The flower, on the other hand is it aware of the fact that the bee had entered it for the nectar and nectar only – and not for cross pollination? Or is the flower busy savouring the pollens imported by the bee and lavishing itself in those throes of ecstasy of being pollinated?

Wordsworth of Windermere, is filled with ecstasy and his heart dances with the swaying daffodils in the gentle breeze. Wordsworth is not aware of the millions of bees entering and exiting the daffodils pollinating the flowers, nor aware of the objects of the bee and the hierarchy that it has in the hive of having to satisfy the supposed expectations of a languorous and fecund Queen; nor is Wordsworth aware of his own insignificance to the bee or the flower:

Yet

Wordsworth lets his heart dance with the daffodils. Life in its various dimensions would be and should be and is, in a state of activity and flux, but Wordsworth has to derive his own lasting impressions based on his own little experiences – valuing his own perspective.
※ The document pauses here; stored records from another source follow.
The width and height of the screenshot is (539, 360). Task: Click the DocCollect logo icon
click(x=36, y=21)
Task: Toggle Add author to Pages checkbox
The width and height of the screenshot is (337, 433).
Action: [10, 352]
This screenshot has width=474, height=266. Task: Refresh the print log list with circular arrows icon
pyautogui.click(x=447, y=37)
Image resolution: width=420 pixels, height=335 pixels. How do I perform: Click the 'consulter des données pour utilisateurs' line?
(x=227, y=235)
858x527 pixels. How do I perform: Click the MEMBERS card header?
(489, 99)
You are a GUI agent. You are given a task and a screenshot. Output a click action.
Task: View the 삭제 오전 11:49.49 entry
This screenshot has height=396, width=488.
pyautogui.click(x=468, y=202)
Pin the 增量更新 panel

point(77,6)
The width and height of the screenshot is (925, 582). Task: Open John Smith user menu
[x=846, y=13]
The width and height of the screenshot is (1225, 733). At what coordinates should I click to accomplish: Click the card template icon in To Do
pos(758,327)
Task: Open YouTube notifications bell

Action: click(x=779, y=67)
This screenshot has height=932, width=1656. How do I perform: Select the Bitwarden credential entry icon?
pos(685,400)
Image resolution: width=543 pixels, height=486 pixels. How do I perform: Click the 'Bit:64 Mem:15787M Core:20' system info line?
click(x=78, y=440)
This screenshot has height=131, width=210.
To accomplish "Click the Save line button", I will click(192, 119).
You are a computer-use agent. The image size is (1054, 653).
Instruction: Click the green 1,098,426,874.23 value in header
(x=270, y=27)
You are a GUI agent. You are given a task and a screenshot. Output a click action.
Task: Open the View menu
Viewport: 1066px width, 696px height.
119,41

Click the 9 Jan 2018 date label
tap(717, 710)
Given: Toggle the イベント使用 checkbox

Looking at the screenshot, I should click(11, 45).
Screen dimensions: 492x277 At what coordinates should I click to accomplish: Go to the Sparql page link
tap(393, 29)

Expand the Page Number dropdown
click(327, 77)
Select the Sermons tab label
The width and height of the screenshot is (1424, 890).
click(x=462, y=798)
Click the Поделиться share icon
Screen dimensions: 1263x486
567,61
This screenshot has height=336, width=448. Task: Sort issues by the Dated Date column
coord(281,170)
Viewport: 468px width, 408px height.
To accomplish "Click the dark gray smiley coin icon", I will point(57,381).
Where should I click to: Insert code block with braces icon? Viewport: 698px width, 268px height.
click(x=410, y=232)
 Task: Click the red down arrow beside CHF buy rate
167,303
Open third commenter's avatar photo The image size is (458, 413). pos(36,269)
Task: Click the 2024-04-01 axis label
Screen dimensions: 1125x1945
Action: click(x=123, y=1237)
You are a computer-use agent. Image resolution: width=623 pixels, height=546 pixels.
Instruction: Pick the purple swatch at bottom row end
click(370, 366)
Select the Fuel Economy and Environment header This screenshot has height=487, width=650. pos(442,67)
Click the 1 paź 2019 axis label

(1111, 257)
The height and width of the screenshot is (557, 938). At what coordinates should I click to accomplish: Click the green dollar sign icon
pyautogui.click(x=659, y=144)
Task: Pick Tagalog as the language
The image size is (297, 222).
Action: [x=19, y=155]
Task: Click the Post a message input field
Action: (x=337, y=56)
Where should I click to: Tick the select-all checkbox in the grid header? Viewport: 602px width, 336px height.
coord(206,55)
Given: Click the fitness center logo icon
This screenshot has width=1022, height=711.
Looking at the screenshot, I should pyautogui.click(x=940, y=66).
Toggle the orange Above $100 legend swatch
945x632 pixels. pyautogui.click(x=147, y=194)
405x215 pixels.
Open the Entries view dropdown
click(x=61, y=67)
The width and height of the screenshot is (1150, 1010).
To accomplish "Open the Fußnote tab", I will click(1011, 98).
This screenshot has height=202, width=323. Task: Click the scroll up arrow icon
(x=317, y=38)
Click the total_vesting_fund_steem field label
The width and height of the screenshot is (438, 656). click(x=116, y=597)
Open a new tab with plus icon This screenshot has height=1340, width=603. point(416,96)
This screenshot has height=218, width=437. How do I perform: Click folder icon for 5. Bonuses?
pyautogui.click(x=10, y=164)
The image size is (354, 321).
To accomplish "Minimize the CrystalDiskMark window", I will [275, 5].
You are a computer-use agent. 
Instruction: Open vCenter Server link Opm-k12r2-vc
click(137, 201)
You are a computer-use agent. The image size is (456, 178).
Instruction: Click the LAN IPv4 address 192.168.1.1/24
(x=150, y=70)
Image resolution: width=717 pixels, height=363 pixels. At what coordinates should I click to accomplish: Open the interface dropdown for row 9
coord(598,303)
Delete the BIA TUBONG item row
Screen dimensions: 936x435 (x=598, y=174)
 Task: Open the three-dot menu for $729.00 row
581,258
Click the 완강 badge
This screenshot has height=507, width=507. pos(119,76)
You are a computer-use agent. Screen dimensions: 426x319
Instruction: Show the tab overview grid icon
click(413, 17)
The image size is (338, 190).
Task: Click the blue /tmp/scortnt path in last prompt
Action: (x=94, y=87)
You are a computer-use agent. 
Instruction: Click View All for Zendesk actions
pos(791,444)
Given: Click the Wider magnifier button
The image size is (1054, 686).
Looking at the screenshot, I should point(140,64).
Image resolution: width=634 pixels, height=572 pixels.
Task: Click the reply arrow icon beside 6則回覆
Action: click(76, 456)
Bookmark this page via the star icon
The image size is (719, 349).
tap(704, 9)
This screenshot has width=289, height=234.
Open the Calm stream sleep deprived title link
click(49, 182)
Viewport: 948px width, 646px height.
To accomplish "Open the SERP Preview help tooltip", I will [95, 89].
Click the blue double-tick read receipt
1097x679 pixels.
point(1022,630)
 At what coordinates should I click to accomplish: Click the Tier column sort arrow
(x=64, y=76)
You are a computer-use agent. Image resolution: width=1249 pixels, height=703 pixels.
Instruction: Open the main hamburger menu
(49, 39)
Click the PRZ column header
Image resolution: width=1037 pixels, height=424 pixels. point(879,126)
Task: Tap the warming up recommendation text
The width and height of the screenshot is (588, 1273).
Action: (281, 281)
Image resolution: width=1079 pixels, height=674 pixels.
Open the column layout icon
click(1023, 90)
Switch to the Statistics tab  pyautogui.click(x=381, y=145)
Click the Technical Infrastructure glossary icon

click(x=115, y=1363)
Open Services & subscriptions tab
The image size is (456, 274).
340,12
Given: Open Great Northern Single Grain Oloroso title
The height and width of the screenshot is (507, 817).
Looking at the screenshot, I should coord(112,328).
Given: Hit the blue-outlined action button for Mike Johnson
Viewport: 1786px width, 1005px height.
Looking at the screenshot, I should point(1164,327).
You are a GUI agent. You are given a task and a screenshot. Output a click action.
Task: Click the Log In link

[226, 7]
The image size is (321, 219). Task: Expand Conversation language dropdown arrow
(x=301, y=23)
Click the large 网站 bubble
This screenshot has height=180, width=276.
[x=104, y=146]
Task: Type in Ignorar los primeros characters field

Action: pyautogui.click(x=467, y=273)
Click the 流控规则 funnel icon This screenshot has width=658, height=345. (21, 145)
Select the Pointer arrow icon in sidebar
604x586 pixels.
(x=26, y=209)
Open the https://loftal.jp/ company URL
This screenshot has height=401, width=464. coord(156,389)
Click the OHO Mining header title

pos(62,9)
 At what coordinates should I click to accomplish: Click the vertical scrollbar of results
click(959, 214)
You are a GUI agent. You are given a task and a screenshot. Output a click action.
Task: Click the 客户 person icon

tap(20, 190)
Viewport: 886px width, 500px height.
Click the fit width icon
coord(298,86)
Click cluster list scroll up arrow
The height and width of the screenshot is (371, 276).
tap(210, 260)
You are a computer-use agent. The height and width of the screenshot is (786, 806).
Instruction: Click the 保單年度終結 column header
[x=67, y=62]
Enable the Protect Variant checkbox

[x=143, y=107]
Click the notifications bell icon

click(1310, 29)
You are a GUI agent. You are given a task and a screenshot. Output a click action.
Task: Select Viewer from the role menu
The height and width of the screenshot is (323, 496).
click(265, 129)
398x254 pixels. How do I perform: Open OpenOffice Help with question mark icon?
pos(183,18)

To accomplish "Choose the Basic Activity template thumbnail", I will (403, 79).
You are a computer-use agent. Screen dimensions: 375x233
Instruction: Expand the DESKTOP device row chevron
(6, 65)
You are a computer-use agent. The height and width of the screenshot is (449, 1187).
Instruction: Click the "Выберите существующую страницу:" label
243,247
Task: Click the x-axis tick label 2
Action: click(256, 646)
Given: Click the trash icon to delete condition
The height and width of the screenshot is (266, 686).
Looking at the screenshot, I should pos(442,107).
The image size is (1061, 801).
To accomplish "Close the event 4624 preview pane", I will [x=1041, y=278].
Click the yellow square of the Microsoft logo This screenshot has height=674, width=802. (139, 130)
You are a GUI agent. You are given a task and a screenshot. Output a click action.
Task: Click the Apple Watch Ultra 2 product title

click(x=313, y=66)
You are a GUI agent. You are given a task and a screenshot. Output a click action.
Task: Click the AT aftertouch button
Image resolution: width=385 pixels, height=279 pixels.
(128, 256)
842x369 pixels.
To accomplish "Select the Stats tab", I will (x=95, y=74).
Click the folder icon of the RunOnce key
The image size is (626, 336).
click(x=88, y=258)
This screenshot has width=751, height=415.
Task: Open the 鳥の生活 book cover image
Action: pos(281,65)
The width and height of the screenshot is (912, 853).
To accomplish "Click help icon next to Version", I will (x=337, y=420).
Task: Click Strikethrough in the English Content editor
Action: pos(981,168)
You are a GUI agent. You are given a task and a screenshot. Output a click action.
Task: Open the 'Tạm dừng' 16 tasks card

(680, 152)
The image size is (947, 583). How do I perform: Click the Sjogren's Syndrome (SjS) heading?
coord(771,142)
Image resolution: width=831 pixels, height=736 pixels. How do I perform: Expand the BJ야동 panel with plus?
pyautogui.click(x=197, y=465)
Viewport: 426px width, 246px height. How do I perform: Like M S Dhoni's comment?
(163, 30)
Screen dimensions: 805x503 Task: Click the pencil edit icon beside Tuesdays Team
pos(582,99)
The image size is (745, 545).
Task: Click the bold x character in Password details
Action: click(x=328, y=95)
Otherwise, there would be no daffodils dancing in Wordsworth’s inward eye nor would he have any memories which could unorbit him from those pensive mood.

In the upcoming days of self imposed isolation by all Indians, it is time they dusted their memories and started moistening those desiccated memories and start cheering up their hearts and feel the mirth that certain experiences evoked in jocund Company!

As a homage to the poem, the same is reproduced below for a quick recap:

I Wandered Lonely as a Cloud

BY WILLIAM WORDSWORTH

I wandered lonely as a cloud

That floats on high o’er vales and hills,

When all at once I saw a crowd,

A host, of golden daffodils;

Beside the lake, beneath the trees,

Fluttering and dancing in the breeze.

Continuous as the stars that shine

And twinkle on the milky way,

They stretched in never-ending line

Along the margin of a bay:

Ten thousand saw I at a glance,

Tossing their heads in sprightly dance.

The waves beside them danced; but they

Out-did the sparkling waves in glee:

A poet could not but be gay,

In such a jocund company:

I gazed—and gazed—but little thought

What wealth the show to me had brought:

For oft, when on my couch I lie

In vacant or in pensive mood,

They flash upon that inward eye

Which is the bliss of solitude;

And then my heart with pleasure fills,

And dances with the daffodils.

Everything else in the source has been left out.